Why doesn't my laptop have USB 3.0?. I've been asking myself that question a lot lately.
None of my laptops has a USB 3.0 port. Not my 2010 MacBook Air, not my prior-generation Air, nor my Dell laptop. Nor do the laptops purchased recently by my business acquaintances, who typically buy earlier models that have been price-reduced.
Let me be clear, I've talked to Intel, folks at the USB Implementers Forum, PC makers, and analysts. And I've heard every reason under the sun as to why the Universal Serial Bus interface hasn't been upgraded in 10 years. (Intel: We'll get around to it in 2012.)
But those reasons (including: it won't make any material difference for things like printers...not supported in Intel silicon) don't change the fact that devices I use demand a faster USB interface. Now. Or I should say yesterday: I needed it a long time ago.
Thunderbolt, as promising as it sounds, does nothing for consumers today.

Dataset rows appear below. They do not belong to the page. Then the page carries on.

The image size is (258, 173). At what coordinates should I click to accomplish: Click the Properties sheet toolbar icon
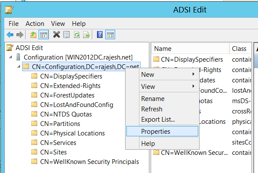coord(67,35)
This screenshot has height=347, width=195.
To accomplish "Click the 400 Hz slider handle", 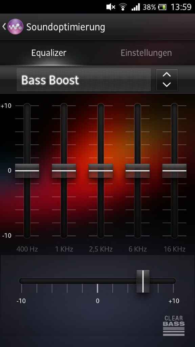I will [27, 171].
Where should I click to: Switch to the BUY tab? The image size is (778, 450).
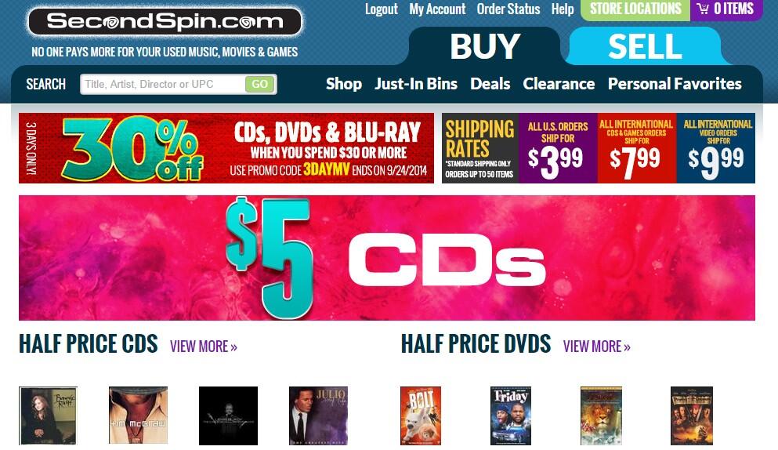485,46
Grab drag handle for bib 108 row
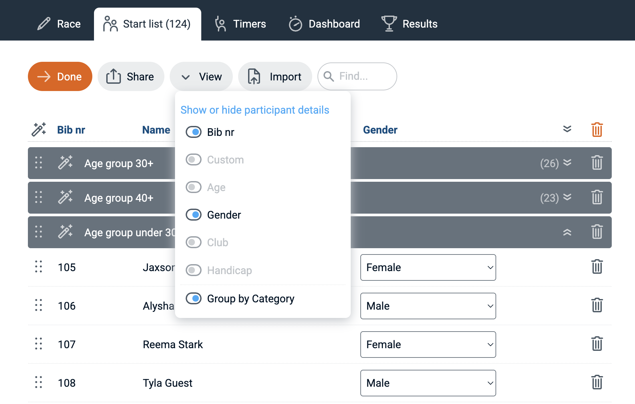 pyautogui.click(x=39, y=383)
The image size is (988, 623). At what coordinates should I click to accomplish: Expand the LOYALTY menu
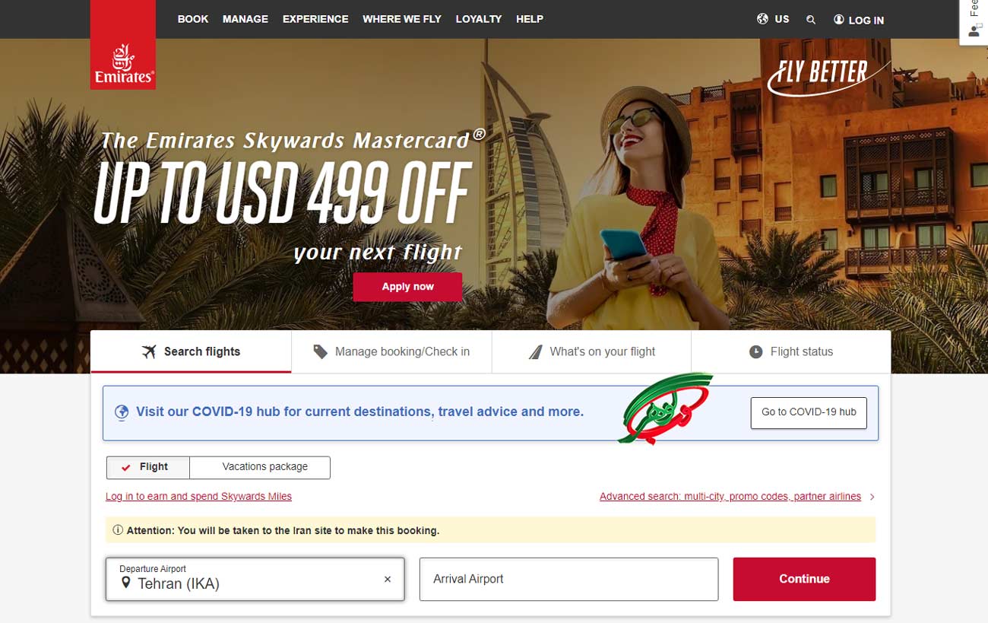[479, 19]
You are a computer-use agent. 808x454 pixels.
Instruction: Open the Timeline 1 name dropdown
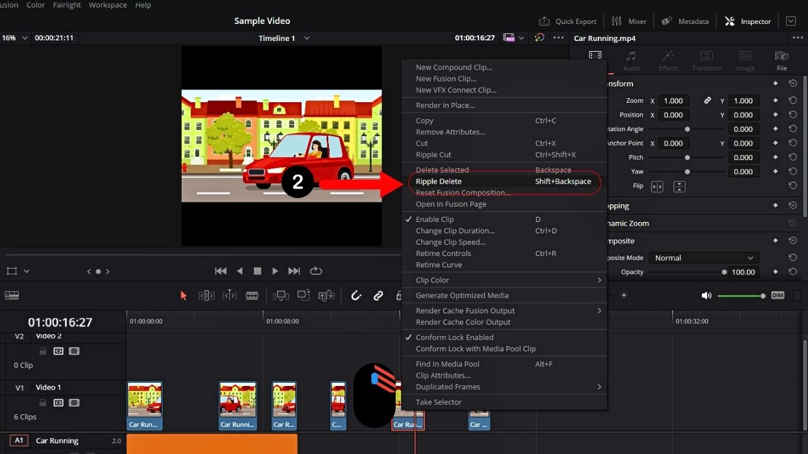pyautogui.click(x=284, y=38)
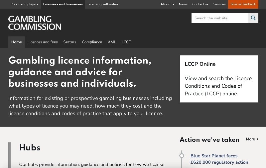The height and width of the screenshot is (168, 266).
Task: Navigate to the Sectors section
Action: (x=70, y=42)

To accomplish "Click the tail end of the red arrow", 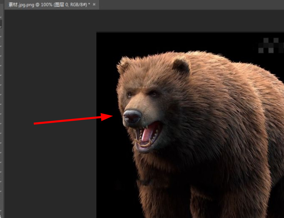I will (x=35, y=123).

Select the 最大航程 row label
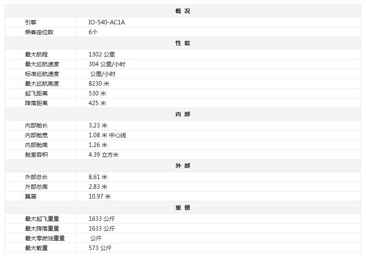36,54

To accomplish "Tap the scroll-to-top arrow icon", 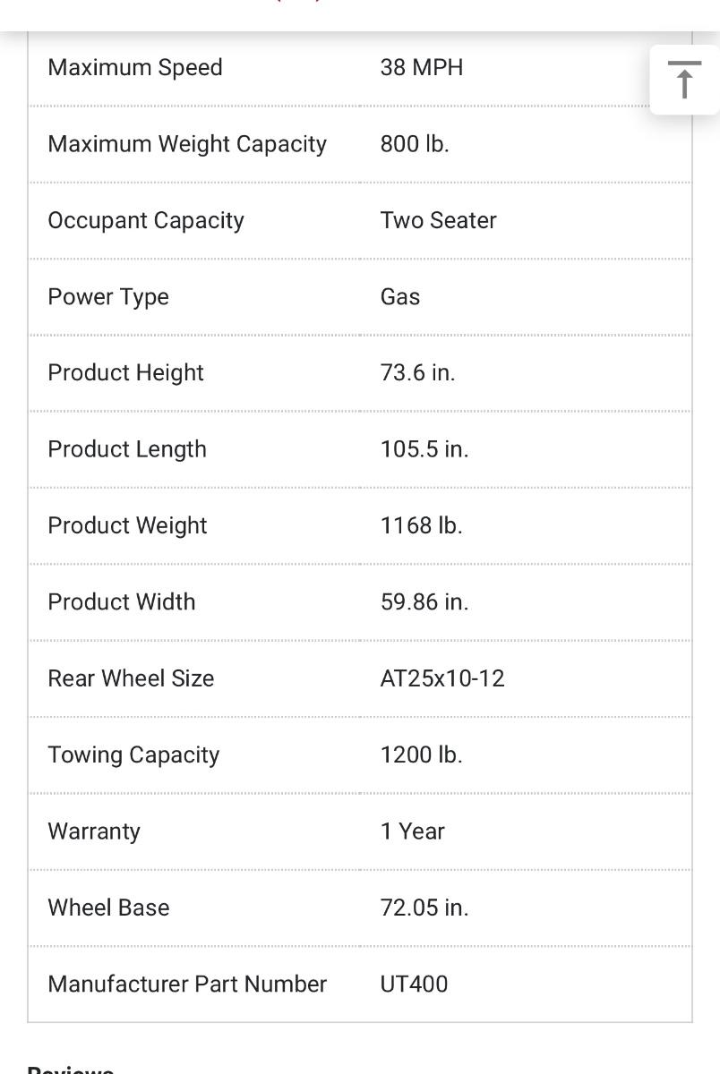I will [x=684, y=80].
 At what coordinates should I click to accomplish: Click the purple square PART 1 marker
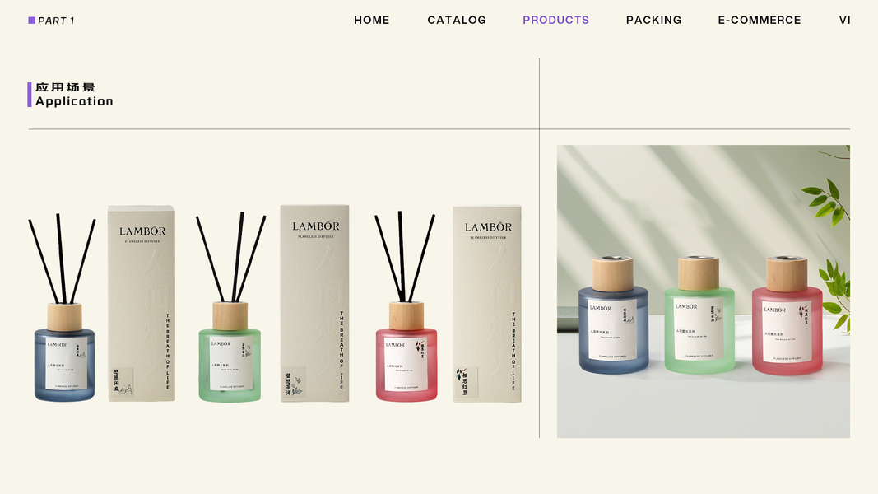coord(31,20)
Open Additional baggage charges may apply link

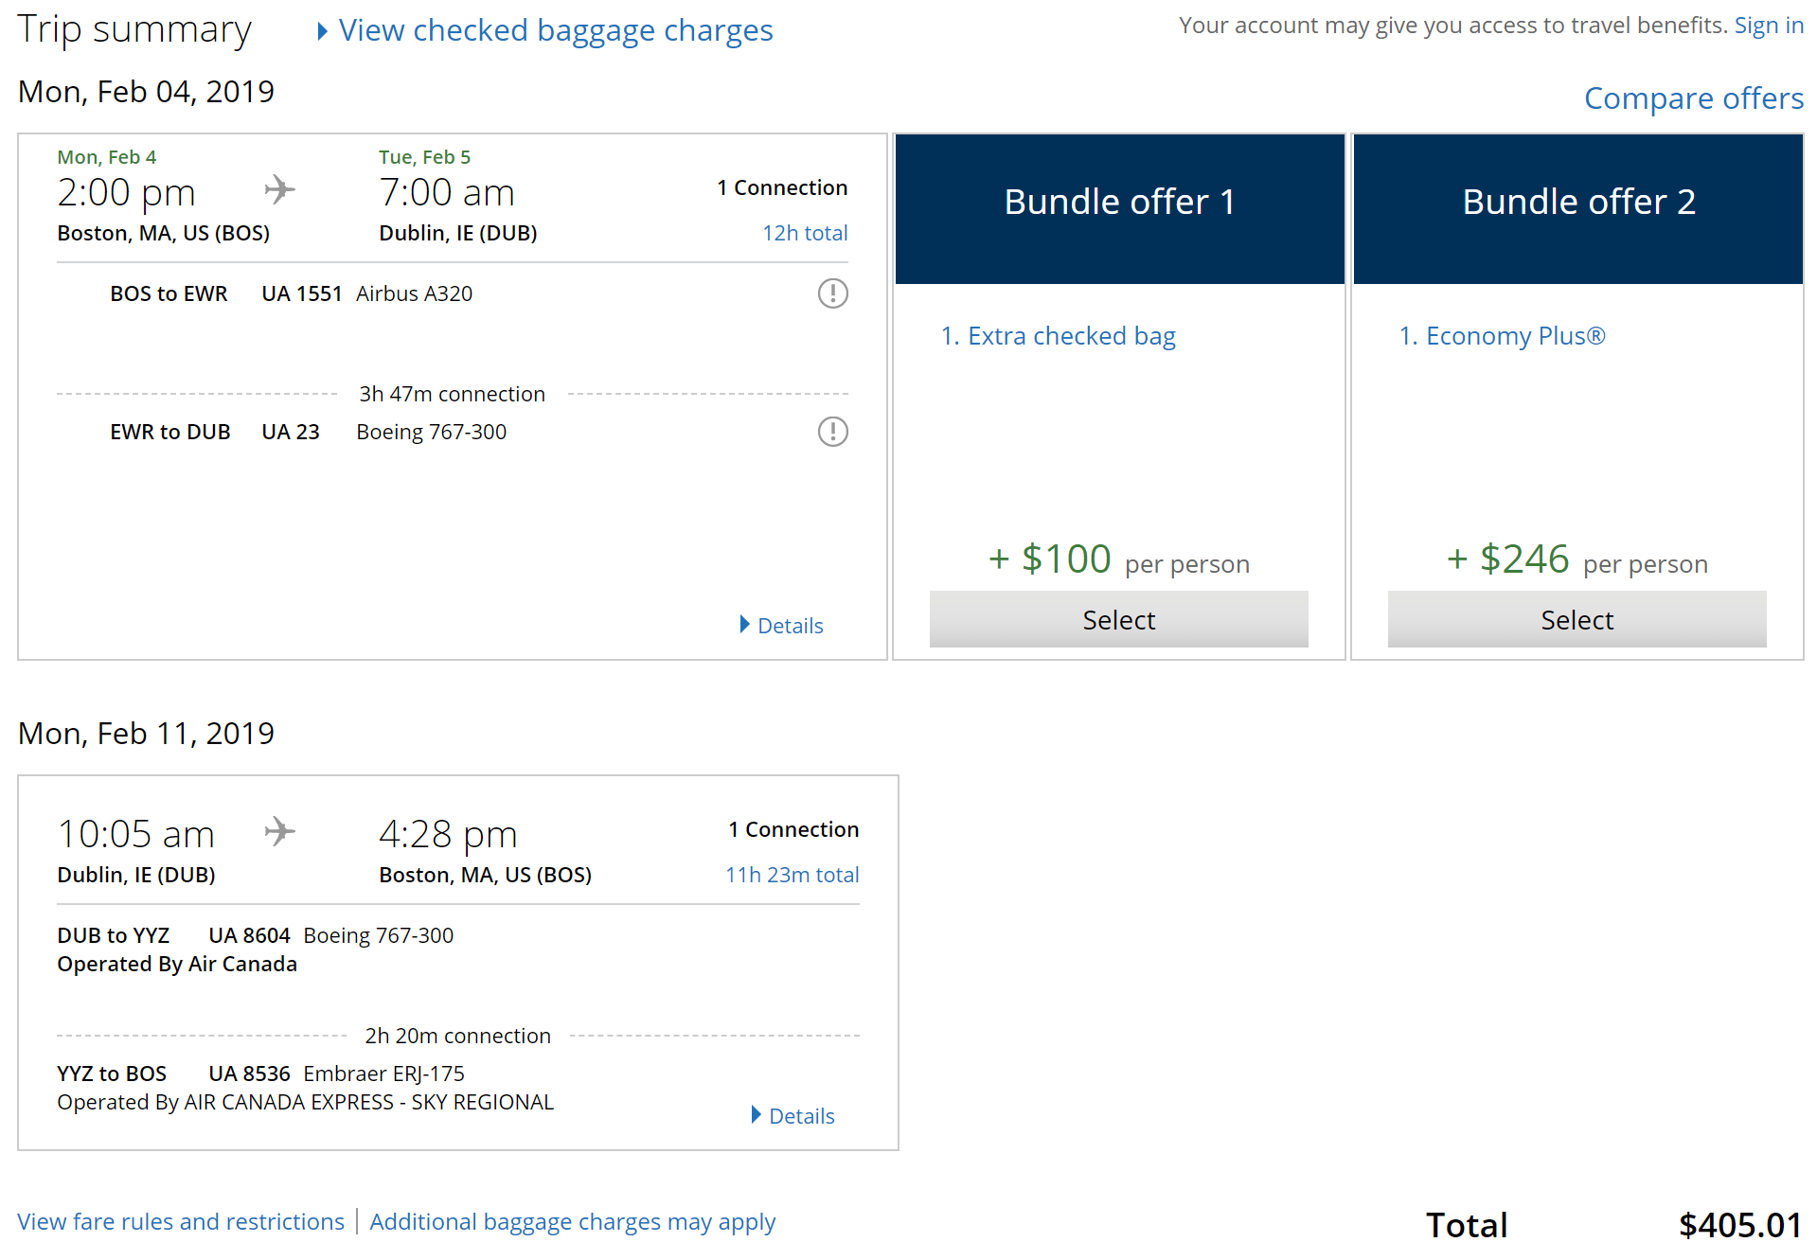coord(572,1221)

Here are just a couple of examples. The Seagate GoFlex external drive, which I purchased this week, prominently advertises USB 3.0 capability on its packaging. As it should. Doing regular transfers of 70 gigabytes (or more) of data demands more than USB 2.0.
But that's not possible, because there's no support on the laptop side.
Here's another. My Kodak Z980 camera takes HD videos that generate very large data files. But transfers still trickle across USB 2.0.
Intel did a disservice by not implementing this capability in its chipsets (silicon that supports the processor) sooner. Without support from Intel--whose chips power most of the world's PCs--device makers have had no incentive to add USB 3.0 capability.
And hats off to Advanced Micro Devices for implementing USB 3.0 in its chips.
Yes, more high-end laptops this year are finally getting 3.0, but my point, again, is that this should have happened years ago. If it had, USB 3.0 would be in virtually all laptops today, and device makers would have jumped on the USB 3.0 bandwagon a long time ago.
Now the wait begins all over again for wider Thunderbolt support beyond Apple.